After silver’s big plunge on Monday, both precious metals have managed to steady the ship, suggesting the move at the start of the week was probably a bear trap.
The US dollar has come back against the Canadian dollar thanks to a 25-basis point rate hike from the Bank of Canada, with its governor saying that interest rates will be kept at its current level while the bank assesses the impact of the cumulative interest rate increases.
But elsewhere, the likes of the pound, euro and yen all remain supported against the US dollar. This is helping to keep buck-denominated metals supported.
Investors are growing confident that more central banks will be pausing their interest rate hikes soon, as more signs emerge than global inflation is slowing – although the outlook remains uncertain and there have been some surprises here and there (and Down Under overnight).
So, gold remains supported on the view that the days of rate hikes are numbered, but given the impressive gains over past two and a half months, some would argue that much of the positive news is now priced in.

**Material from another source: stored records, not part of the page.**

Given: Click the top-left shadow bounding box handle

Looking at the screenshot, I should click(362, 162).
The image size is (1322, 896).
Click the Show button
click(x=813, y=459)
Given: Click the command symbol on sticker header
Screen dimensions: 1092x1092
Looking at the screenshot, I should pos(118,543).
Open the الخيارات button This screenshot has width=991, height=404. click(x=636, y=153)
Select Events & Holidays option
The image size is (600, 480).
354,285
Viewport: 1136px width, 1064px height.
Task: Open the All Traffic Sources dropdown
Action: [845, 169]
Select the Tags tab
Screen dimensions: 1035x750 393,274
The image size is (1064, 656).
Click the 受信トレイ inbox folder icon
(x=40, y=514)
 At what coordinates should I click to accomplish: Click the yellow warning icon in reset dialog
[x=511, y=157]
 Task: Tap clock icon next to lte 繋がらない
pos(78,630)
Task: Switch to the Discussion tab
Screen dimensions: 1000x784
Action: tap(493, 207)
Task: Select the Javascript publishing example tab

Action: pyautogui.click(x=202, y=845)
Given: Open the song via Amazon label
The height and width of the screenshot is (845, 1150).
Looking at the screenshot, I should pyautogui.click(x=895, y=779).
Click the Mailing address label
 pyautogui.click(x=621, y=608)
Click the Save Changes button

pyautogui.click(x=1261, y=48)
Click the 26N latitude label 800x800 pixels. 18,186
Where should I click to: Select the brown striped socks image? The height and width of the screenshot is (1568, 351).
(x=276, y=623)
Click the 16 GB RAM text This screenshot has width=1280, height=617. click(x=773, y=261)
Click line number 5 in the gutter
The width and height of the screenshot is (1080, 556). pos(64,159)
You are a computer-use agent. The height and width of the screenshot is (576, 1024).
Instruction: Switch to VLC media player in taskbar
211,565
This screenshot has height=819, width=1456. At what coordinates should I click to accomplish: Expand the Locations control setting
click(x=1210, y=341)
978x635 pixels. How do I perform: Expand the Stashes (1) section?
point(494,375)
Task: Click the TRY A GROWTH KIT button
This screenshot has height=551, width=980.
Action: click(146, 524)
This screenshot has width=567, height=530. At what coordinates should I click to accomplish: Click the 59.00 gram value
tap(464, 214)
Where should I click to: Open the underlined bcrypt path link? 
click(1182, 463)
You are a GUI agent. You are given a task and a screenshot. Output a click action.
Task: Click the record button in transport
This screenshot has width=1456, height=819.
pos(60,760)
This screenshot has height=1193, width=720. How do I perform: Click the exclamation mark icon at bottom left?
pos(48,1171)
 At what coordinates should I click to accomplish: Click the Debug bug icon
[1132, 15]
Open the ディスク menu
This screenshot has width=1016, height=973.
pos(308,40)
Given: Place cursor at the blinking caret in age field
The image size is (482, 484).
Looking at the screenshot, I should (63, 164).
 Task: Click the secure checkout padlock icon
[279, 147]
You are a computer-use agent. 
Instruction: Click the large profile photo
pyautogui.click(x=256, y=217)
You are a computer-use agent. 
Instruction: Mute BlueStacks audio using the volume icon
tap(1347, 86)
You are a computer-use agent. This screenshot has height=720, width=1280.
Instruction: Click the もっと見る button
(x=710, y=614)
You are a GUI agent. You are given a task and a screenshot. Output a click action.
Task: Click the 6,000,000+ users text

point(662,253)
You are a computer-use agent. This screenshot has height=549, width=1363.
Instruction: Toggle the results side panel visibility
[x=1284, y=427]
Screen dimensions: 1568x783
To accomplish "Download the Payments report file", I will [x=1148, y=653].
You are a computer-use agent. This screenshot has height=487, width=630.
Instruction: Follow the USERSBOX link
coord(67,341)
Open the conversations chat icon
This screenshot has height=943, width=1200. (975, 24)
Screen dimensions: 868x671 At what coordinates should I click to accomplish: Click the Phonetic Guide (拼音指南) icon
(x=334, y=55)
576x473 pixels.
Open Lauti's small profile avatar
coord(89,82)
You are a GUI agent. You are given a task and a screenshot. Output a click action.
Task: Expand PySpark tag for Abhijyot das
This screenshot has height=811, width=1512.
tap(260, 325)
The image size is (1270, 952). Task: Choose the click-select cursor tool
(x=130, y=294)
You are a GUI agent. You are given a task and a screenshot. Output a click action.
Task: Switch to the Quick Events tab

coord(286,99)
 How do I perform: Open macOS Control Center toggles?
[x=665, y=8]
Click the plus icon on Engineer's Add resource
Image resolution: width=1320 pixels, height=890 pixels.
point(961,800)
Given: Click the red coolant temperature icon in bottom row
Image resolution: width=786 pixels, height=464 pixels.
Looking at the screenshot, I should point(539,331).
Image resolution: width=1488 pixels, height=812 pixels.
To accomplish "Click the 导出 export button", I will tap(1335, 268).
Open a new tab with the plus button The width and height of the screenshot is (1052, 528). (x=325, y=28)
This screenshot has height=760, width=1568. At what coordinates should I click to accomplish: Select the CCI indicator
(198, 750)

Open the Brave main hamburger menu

However, the trend remains bullish and until we see a key reversal pattern in the gold or silver charts, fading the dips continues to remain the dominant strategy.
Gold has found support around $1920, a level which had served as resistance in the past. For as long as it doesn’t break the structure of higher lows and higher highs, the path of least resistance remains to the upside and a run towards $2,000 cannot be ruled out as a result.
The most recent low comes in at $1896. In the short-term, this will be the line in the sand.